For simplicity, let's assume that n = m² for m odd, such that the sizes 
of the heaps are 1,3,…,m. To sift some element down one entire heap of 
size i takes ≥ log₂(i) steps.

Ignoring the work performed in the heaps each elements starts in (which 
is obviously at most O(n) in total), we can lower bound the performed 
work; for the heap of size j, we sift j elements down all the following 
heaps of sizes i=j+1,i=j+2,…,i=m:

∑ⱼ[j∈{1,3,…,m}]·j·∑ᵢ[j+1≤i≤m]·log(i)
=
∑ᵢ∑ⱼ[j∈{1,3,…,m}]·[j+1≤i≤m]·j·log(i)
=
∑ᵢ[2≤i≤m]·log(i)·∑ⱼ[j∈{1,3,…,m}]·[j+1≤i] j
=
∑ᵢ[2≤i≤m]·log(i)·∑ⱼ∑ₖ[j=2·k+1]·[1≤j≤m]·[j≤i-1] j
=
∑ᵢ[2≤i≤m]·log(i)·∑ⱼ∑ₖ[j=2·k+1]·[1≤2·k+1≤i-1]·(2·k+1)
=
∑ᵢ[2≤i≤m]·log(i)·∑ₖ[1≤2·k+1≤i-1]·(2·k+1)
=
∑ᵢ[2≤i≤m]·log(i)·∑ₖ[0≤k≤⌊i/2⌋-1]·(2·k+1)
=
∑ᵢ[2≤i≤m]·log(i)·⌊i/2⌋²
≥
Ω(m³)
=
Ω(n^(3/2)).

I.e. sorting is asymptotically faster, and probably also in practice. 
Moreover, the construction algorithm would be slower even if sifting 
down one entire heap would run in constant time.

However, for your adapted data structure with min-heaps, implementing 
insert and remove in O(√n̅ log n) is now easy using your "sifting in a 
DAG" approach.

One way to prove a useful lower bound on the time it must take to build 
might be to observe that building recursively can be used for sorting.

> One more interesting thing: the heap heads are sorted, so when
> searching, the heap corresponding to the searched item can be found
> using binary search. That makes that part of the search essentially
> negligible - the lion's share will be the linear search on the last
> mile.

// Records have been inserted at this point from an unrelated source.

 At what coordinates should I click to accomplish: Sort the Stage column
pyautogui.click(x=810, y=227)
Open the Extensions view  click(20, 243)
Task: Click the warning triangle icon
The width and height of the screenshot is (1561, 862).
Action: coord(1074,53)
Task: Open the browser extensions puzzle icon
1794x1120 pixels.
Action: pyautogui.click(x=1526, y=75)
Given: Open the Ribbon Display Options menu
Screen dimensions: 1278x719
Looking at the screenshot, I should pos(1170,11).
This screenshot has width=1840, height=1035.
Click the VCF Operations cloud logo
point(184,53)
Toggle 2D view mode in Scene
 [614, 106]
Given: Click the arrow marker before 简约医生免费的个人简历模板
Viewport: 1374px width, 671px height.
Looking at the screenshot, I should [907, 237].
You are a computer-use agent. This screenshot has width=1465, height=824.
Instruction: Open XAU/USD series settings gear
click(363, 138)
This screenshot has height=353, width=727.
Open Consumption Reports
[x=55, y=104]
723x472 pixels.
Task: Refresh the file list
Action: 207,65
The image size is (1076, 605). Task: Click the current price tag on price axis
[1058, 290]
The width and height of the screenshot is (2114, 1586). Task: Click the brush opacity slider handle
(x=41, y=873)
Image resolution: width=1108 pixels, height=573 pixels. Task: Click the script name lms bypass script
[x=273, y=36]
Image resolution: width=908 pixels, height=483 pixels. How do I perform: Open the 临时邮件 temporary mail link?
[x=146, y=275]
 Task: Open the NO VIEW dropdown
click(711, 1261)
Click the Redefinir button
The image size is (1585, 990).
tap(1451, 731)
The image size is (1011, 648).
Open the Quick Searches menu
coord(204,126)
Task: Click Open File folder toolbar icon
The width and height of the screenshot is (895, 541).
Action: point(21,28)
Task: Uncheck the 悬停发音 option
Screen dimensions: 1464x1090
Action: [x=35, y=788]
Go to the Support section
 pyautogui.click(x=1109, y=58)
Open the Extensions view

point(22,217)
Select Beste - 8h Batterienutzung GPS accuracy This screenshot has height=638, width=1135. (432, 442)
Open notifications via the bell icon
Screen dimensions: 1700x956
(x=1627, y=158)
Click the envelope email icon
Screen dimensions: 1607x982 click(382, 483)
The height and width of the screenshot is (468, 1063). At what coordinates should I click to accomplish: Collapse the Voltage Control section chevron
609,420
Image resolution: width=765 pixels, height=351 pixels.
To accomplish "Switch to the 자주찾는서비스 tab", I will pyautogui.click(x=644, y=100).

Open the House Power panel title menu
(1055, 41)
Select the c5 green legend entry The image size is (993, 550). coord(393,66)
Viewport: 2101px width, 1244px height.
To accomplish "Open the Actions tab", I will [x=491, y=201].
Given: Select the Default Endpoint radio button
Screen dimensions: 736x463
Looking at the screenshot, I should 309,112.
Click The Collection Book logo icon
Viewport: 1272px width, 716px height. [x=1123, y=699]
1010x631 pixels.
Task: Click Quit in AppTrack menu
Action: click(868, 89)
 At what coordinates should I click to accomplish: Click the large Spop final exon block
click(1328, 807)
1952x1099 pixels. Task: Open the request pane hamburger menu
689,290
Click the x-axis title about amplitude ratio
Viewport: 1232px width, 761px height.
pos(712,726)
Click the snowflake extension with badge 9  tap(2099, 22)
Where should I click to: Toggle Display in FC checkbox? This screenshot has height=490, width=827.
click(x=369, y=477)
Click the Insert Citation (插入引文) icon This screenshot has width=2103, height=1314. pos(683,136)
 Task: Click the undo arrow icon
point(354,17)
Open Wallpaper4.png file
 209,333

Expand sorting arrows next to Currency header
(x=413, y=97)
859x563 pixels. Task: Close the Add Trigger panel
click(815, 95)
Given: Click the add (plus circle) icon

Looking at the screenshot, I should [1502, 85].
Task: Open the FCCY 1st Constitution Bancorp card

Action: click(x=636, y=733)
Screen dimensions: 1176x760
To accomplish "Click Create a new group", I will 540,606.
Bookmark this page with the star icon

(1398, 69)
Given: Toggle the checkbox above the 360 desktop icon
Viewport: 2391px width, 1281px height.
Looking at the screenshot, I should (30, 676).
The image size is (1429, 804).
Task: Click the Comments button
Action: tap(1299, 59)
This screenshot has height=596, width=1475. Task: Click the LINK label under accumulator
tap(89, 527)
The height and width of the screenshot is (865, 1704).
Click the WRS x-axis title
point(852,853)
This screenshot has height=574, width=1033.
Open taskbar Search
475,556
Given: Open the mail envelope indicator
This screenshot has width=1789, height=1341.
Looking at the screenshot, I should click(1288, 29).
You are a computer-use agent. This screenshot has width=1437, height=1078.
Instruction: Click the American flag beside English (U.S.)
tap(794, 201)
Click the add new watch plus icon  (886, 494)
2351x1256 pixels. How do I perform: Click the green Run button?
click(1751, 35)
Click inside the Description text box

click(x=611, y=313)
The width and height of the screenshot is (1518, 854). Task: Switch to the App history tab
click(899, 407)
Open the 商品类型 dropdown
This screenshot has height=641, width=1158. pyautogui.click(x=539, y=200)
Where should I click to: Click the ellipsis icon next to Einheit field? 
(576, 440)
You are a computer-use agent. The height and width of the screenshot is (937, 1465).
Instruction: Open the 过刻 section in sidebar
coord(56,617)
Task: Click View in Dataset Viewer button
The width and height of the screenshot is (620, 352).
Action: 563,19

In turn, that suggests that more heaps that are smaller would be a
> better choice. (At an extreme, if we have an array of heaps each
> proportional to log(n), then we get search time O(log n) even though the
> array is not entirely sorted.)
>
>
> Andrei
>

The linear search can have way better locality, so it is likely that 
actually the binary search dominates for some data sets.